▸ **READING TEXT**
However, both standards state that signed integer overflow is undefined behavior. Again, from the C99 standard (§3.4.3/1)
An example of undefined behavior is the behavior on integer overflow
Is there an historical or (even better!) a technical reason for this discrepancy?
The historical reason is that most C implementations (compilers) just used whatever overflow behaviour was easiest to implement with the integer representation it used. C implementations usually used the same representation used by the CPU - so the overflow behavior followed from the integer representation used by the CPU.
In practice, it is only the representations for signed values that may differ according to the implementation: one's complement, two's complement, sign-magnitude. For an unsigned type there is no reason for the standard to allow variation because there is only one obvious binary representation (the standard only allows binary representation).
Relevant quotes:
C99 6.2.6.1:3:
Values stored in unsigned bit-fields and objects of type unsigned char shall be represented using a pure binary notation.
C99 6.2.6.2:2:
If the sign bit is one, the value shall be modified in one of the following ways:
— the corresponding value with sign bit 0 is negated (sign and magnitude);
— the sign bit has the value −(2N) (two’s complement);
— the sign bit has the value −(2N − 1) (one’s complement).
Nowadays, all processors use two's complement representation, but signed arithmetic overflow remains undefined and compiler makers want it to remain undefined because they use this undefinedness to help with optimization. See for instance this blog post by Ian Lance Taylor or this complaint by Agner Fog, and the answers to his bug report.
Aside from Pascal's good answer (which I'm sure is the main motivation), it is also possible that some processors cause an exception on signed integer overflow, which of course would cause problems if the compiler had to "arrange for another behaviour" (e.g. use extra instructions to check for potential overflow and calculate differently in that case).
It is also worth noting that "undefined behaviour" doesn't mean "doesn't work". It means that the implementation is allowed to do whatever it likes in that situation. This includes doing "the right thing" as well as "calling the police" or "crashing". Most compilers, when possible, will choose "do the right thing", assuming that is relatively easy to define (in this case, it is). However, if you are having overflows in the calculations, it is important to understand what that actually results in, and that the compiler MAY do something other than what you expect (and that this may very depending on compiler version, optimisation settings, etc).
First of all, please note that C11 3.4.3, like all examples and foot notes, is not normative text and therefore not relevant to cite!
The relevant text that states that overflow of integers and floats is undefined behavior is this:
C11 6.5/5
If an exceptional condition occurs during the evaluation of an
expression (that is, if the result is not mathematically defined or
not in the range of representable values for its type), the behavior
is undefined.
A clarification regarding the behavior of unsigned integer types specifically can be found here:
C11 6.2.5/9
The range of nonnegative values of a signed integer type is a subrange
of the corresponding unsigned integer type, and the representation of
the same value in each type is the same. A computation involving
unsigned operands can never overflow, because a result that cannot be
represented by the resulting unsigned integer type is reduced modulo
the number that is one greater than the largest value that can be
represented by the resulting type.

▸ **DIRECTION A**
In the integer overflow thread, why do compiler makers want signed arithmetic overflow to stay undefined?
▸ **DIRECTION B**
Please proceed with the integer overflow thread, picking up right after its final sentence.
The lines are separate material with no connection to the integer overflow thread.

▸ **GIVEN RECORDS**

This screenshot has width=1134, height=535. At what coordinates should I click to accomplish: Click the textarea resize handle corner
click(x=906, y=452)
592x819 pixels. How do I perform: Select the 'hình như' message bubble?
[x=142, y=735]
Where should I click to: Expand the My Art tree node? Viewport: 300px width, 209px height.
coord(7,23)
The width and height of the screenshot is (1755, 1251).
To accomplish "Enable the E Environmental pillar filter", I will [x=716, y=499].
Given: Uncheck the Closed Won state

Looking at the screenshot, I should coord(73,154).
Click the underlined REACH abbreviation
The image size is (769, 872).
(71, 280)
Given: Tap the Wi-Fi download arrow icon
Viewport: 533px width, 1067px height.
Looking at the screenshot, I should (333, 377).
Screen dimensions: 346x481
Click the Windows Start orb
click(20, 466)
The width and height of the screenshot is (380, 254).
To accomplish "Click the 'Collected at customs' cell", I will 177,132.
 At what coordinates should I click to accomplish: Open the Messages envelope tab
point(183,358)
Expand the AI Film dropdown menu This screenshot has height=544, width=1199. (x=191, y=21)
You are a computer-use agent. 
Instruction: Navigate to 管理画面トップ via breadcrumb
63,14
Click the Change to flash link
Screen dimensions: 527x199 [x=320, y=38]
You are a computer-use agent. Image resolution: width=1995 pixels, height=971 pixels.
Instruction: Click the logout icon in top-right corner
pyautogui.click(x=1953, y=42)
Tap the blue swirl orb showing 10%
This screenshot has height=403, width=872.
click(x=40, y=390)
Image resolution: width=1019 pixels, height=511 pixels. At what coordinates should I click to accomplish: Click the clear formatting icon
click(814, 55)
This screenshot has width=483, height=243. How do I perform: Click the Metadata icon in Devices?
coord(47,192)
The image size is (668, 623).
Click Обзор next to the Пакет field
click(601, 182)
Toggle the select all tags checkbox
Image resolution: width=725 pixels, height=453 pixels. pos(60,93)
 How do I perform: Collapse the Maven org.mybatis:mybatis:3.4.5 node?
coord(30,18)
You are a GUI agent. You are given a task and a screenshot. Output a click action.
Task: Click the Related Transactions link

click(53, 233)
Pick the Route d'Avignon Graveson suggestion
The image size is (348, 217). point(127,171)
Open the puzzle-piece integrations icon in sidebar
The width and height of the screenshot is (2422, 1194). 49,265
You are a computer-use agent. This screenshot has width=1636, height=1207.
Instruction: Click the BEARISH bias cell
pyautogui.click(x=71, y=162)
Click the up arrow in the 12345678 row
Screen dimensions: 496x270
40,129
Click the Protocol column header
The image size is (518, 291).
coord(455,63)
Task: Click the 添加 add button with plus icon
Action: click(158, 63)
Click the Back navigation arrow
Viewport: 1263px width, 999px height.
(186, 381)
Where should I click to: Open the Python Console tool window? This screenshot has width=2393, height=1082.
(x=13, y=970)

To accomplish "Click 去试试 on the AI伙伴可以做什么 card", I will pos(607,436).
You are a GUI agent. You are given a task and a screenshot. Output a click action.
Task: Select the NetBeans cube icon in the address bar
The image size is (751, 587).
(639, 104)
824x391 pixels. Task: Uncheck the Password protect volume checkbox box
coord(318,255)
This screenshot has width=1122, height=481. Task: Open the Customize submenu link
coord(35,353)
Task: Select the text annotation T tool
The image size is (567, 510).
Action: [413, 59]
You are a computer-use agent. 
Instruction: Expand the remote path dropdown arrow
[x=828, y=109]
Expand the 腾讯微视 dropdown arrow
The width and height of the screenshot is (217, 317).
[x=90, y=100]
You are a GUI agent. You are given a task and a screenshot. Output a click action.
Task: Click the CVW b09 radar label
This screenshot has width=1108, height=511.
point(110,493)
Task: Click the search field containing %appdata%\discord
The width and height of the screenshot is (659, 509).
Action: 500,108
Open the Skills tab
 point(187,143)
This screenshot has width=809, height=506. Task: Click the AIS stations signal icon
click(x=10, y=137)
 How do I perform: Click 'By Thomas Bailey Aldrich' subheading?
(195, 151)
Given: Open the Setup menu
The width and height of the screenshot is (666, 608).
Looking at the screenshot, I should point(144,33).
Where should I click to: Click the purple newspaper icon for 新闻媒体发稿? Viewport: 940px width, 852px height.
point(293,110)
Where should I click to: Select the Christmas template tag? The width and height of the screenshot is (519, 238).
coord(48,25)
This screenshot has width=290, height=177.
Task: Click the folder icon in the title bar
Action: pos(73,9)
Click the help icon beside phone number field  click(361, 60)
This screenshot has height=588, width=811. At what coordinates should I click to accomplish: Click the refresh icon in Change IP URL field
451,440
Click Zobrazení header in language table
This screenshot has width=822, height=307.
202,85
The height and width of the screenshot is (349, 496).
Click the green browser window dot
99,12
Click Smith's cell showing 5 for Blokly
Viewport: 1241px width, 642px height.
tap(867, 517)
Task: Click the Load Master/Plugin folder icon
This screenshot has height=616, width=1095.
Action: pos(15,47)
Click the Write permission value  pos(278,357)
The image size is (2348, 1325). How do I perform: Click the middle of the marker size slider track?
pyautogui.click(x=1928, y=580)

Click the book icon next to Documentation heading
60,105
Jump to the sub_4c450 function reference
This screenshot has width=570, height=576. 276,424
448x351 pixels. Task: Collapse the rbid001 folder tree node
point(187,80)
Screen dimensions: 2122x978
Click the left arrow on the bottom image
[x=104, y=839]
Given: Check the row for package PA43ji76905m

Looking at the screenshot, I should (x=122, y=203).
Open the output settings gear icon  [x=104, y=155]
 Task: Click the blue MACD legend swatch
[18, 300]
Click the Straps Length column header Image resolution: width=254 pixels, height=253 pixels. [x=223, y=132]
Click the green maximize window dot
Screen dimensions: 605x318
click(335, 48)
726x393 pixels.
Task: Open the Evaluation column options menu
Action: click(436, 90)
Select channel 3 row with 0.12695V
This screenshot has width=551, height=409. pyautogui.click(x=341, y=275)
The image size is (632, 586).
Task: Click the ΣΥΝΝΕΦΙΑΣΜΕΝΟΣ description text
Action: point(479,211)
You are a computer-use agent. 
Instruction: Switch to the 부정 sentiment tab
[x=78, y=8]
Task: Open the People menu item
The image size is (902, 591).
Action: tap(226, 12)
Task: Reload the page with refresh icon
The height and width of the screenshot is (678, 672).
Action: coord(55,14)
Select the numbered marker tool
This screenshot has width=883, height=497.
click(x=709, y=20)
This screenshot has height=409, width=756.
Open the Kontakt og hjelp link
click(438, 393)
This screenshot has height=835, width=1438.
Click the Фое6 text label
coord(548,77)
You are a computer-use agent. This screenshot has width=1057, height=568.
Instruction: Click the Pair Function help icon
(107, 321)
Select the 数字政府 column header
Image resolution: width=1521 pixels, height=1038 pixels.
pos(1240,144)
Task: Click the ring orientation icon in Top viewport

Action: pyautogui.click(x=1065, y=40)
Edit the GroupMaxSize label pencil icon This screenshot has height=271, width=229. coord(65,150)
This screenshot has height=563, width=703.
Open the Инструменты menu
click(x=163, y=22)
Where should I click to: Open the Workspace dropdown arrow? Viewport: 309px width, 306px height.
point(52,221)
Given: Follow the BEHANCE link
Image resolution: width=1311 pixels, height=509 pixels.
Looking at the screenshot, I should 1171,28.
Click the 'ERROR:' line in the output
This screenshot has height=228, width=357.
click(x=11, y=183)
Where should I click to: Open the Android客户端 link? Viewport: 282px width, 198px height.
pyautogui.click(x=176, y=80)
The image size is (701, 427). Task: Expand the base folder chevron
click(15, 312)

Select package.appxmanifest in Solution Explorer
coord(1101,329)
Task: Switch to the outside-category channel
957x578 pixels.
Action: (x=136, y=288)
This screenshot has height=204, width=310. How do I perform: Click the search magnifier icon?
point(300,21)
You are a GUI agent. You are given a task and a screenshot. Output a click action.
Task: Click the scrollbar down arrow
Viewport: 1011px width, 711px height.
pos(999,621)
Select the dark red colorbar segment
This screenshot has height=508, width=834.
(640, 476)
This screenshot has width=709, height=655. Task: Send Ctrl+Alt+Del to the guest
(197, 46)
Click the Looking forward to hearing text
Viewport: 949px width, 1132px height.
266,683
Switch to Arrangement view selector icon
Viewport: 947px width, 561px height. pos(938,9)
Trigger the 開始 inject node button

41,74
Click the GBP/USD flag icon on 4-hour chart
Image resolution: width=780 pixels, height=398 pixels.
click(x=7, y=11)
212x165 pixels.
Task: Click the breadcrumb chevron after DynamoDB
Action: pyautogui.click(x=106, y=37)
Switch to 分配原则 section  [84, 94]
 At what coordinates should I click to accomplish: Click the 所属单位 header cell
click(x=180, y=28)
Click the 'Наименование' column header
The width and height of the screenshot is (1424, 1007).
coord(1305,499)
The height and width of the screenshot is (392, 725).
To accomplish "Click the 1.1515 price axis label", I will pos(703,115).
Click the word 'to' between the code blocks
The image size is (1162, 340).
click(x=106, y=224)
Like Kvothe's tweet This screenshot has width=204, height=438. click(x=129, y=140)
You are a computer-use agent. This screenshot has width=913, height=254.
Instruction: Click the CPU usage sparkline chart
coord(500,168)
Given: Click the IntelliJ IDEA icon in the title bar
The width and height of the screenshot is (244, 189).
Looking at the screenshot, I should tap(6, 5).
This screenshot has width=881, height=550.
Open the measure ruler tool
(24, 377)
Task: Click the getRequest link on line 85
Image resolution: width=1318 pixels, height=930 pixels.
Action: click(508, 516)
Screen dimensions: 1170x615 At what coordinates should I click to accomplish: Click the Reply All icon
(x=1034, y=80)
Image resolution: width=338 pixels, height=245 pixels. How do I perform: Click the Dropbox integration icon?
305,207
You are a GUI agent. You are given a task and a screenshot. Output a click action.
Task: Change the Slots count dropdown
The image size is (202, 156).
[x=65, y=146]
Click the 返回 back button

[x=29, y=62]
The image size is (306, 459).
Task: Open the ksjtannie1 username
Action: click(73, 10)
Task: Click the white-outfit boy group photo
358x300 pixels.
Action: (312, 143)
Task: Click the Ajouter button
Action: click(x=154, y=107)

▸ **TASK OUTPUT A**
They use its undefinedness to help with optimization.

▸ **TASK OUTPUT B**
This makes unsigned integer types a special case.
Also note that there is an exception if any type is converted to a signed type and the old value can no longer be represented. The behavior is then merely implementation-defined, although a signal may be raised.
C11 6.3.1.3
6.3.1.3 Signed and unsigned integers
When a value with integer
type is converted to another integer type other than _Bool, if the
value can be represented by the new type, it is unchanged.
Otherwise, if the new type is unsigned, the value is converted by
repeatedly adding or subtracting one more than the maximum value that
can be represented in the new type until the value is in the range of
the new type.
Otherwise, the new type is signed and the value
cannot be represented in it; either the result is
implementation-defined or an implementation-defined signal is raised.
In addition to the other issues mentioned, having unsigned math wrap makes the unsigned integer types behave as abstract algebraic groups (meaning that, among other things, for any pair of values X and Y, there will exist some other value Z such that X+Z will, if properly cast, equal Y and Y-Z will, if properly cast, equal X). If unsigned values were merely storage-location types and not intermediate-expression types (e.g. if there were no unsigned equivalent of the largest integer type, and arithmetic operations on unsigned types behaved as though they were first converted them to larger signed types, then there wouldn't be as much need for defined wrapping behavior, but it's difficult to do calculations in a type which doesn't have e.g. an additive inverse.
This helps in situations where wrap-around behavior is actually useful - for example with TCP sequence numbers or certain algorithms, such as hash calculation. It may also help in situations where it's necessary to detect overflow, since performing calculations and checking whether they overflowed is often easier than checking in advance whether they would overflow, especially if the calculations involve the largest available integer type.
Perhaps another reason for why unsigned arithmetic is defined is because unsigned numbers form integers modulo 2^n, where n is the width of the unsigned number. Unsigned numbers are simply integers represented using binary digits instead of decimal digits. Performing the standard operations in a modulus system is well understood.
The OP's quote refers to this fact, but also highlights the fact that there is only one, unambiguous, logical way to represent unsigned integers in binary. By contrast, Signed numbers are most often represented using two's complement but other choices are possible as described in the standard (section 6.2.6.2).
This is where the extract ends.